▶ **GIVEN RECORDS**:

◇ ◇ ◇ ◇ ◇ ◇ ◇

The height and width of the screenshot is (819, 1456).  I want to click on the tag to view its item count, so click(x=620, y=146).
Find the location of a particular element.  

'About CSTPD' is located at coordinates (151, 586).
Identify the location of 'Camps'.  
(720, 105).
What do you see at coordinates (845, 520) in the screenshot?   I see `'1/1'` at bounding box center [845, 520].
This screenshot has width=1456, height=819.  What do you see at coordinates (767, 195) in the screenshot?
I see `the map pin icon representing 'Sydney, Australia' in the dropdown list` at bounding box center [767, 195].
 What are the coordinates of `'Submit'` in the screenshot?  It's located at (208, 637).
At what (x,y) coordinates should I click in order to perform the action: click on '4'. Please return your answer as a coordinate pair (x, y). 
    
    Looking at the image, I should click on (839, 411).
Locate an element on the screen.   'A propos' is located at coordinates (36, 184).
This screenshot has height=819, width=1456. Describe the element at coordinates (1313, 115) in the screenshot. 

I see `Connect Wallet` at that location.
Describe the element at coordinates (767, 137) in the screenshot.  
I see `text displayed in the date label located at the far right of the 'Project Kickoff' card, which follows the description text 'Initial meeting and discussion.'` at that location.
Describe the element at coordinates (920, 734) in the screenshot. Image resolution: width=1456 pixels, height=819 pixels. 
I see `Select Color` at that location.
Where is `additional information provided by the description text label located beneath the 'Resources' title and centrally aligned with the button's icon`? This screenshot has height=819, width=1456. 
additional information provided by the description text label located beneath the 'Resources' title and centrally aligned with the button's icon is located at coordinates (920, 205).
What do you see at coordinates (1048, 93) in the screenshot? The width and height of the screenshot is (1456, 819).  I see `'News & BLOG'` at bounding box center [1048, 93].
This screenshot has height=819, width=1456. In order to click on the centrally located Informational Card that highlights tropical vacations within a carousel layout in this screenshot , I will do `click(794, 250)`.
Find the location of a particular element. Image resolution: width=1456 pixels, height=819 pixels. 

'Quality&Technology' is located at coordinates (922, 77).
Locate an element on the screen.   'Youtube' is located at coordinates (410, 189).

◇ ◇ ◇ ◇ ◇ ◇ ◇

▶ **EXERCISE BRIEF**:
Rewrite all the lines above so that "Describe the element" becomes "Tell me about the element" everywhere, with nothing else changed.

▶ **COMPLETE RESPONSE**:
The height and width of the screenshot is (819, 1456).  I want to click on the tag to view its item count, so click(x=620, y=146).
Find the location of a particular element.  

'About CSTPD' is located at coordinates (151, 586).
Identify the location of 'Camps'.  
(720, 105).
What do you see at coordinates (845, 520) in the screenshot?   I see `'1/1'` at bounding box center [845, 520].
This screenshot has width=1456, height=819.  What do you see at coordinates (767, 195) in the screenshot?
I see `the map pin icon representing 'Sydney, Australia' in the dropdown list` at bounding box center [767, 195].
 What are the coordinates of `'Submit'` in the screenshot?  It's located at (208, 637).
At what (x,y) coordinates should I click in order to perform the action: click on '4'. Please return your answer as a coordinate pair (x, y). 
    
    Looking at the image, I should click on (839, 411).
Locate an element on the screen.   'A propos' is located at coordinates (36, 184).
This screenshot has height=819, width=1456. Tell me about the element at coordinates (1313, 115) in the screenshot. 

I see `Connect Wallet` at that location.
Tell me about the element at coordinates (767, 137) in the screenshot.  
I see `text displayed in the date label located at the far right of the 'Project Kickoff' card, which follows the description text 'Initial meeting and discussion.'` at that location.
Tell me about the element at coordinates (920, 734) in the screenshot. Image resolution: width=1456 pixels, height=819 pixels. 
I see `Select Color` at that location.
Where is `additional information provided by the description text label located beneath the 'Resources' title and centrally aligned with the button's icon`? This screenshot has height=819, width=1456. 
additional information provided by the description text label located beneath the 'Resources' title and centrally aligned with the button's icon is located at coordinates (920, 205).
What do you see at coordinates (1048, 93) in the screenshot? The width and height of the screenshot is (1456, 819).  I see `'News & BLOG'` at bounding box center [1048, 93].
This screenshot has height=819, width=1456. In order to click on the centrally located Informational Card that highlights tropical vacations within a carousel layout in this screenshot , I will do `click(794, 250)`.
Find the location of a particular element. Image resolution: width=1456 pixels, height=819 pixels. 

'Quality&Technology' is located at coordinates (922, 77).
Locate an element on the screen.   'Youtube' is located at coordinates (410, 189).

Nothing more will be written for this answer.